Como con la policía no puede sacar nada en limpio, John Robie decide actuar por su cuenta, con la ayuda de un antiguo camarada de la Resistencia, que le podrá en contacto con el agente de seguros H. H. Hughson (el estupendo John Williams), que a su vez, le presentará a la acaudalada señora Stevens (una inolvidable Jessie Royce Landis) y a su hija Frances (qué decir de Grace Kelly), de gélida apariencia pero ardiente proceder, además de impecablemente vestida por la gran Edith Head (1897-1981). Con la joven heredera, intrigada por estos nuevos vericuetos de emocionante riesgo, Robie piruetea por entre los jardines de las mansiones más señoriales y sobre los tejados, en pos del ladrón estafador. Unos momentos nocturnos y diurnos magníficamente fotografiados por Robert Burks (1909-1968).

Baste recordar el almuerzo de Robie con el asegurador en la Villa, el picnic con Frances junto a la carretera, o la secuencia de los fuegos artificiales, contemplados desde la habitación de un hotel, en la que la luz de los coloridos cohetes no es la única que relumbra en la estancia. No en vano, para el realizador inglés, el suspense lo canaliza todo. Como él mismo corroboraba en su famosa entrevista con François Truffaut (1932-1984), si el sexo es demasiado llamativo y evidente, no hay suspense (capítulo once).


Son personajes sofisticados pero hechos así mismos, imbuidos en un ambiente refinado aunque de vacacional desenfado, que se sostiene a través del elegante desarrollo de la trama y de unos diálogos en consonancia.

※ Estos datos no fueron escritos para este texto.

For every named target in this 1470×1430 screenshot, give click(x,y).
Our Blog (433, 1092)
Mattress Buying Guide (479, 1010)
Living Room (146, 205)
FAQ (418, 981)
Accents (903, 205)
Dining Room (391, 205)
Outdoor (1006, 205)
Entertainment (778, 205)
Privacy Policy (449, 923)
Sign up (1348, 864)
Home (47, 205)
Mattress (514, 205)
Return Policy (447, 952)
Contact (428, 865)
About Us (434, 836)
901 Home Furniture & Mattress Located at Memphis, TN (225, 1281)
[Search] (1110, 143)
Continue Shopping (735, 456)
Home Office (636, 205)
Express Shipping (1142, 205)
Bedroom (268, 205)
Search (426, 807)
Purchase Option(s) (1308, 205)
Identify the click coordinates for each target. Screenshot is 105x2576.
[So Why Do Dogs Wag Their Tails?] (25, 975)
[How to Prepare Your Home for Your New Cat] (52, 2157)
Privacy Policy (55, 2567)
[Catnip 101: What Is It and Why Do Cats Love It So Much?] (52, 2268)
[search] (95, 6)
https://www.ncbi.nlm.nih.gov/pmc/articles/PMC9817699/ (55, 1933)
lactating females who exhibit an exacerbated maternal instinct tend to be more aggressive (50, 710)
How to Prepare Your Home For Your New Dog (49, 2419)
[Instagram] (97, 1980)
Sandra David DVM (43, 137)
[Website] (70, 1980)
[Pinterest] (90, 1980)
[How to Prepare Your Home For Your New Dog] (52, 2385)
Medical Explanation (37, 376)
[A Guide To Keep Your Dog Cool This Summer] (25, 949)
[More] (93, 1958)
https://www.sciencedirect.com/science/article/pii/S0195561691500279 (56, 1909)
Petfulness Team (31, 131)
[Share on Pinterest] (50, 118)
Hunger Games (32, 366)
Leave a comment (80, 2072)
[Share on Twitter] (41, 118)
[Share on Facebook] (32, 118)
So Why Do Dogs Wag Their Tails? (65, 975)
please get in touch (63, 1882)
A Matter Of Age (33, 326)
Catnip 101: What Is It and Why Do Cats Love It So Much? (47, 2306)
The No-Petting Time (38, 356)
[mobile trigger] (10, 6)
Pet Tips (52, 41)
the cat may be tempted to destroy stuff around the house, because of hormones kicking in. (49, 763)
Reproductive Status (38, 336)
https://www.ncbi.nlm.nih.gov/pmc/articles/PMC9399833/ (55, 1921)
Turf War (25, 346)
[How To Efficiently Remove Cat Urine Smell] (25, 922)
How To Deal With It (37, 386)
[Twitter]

Atrapa a un ladrón (To catch a thief, Paramount, 1955) cuenta, además, con los efectos ópticos del veterano y ejemplar John P. Fulton (1902-1966) y con una estupenda partitura de Lyn Murray (1909-1989), un compositor poco prolífico pero interesantísimo, como demuestra la reciente edición íntegra de la banda sonora, a cargo de Intrada (Vol. 266, 2014). Como última curiosidad, señalar que en la Riviera, los gatos disponen de nueve vidas en lugar de siete. Ventajas del aire del mar.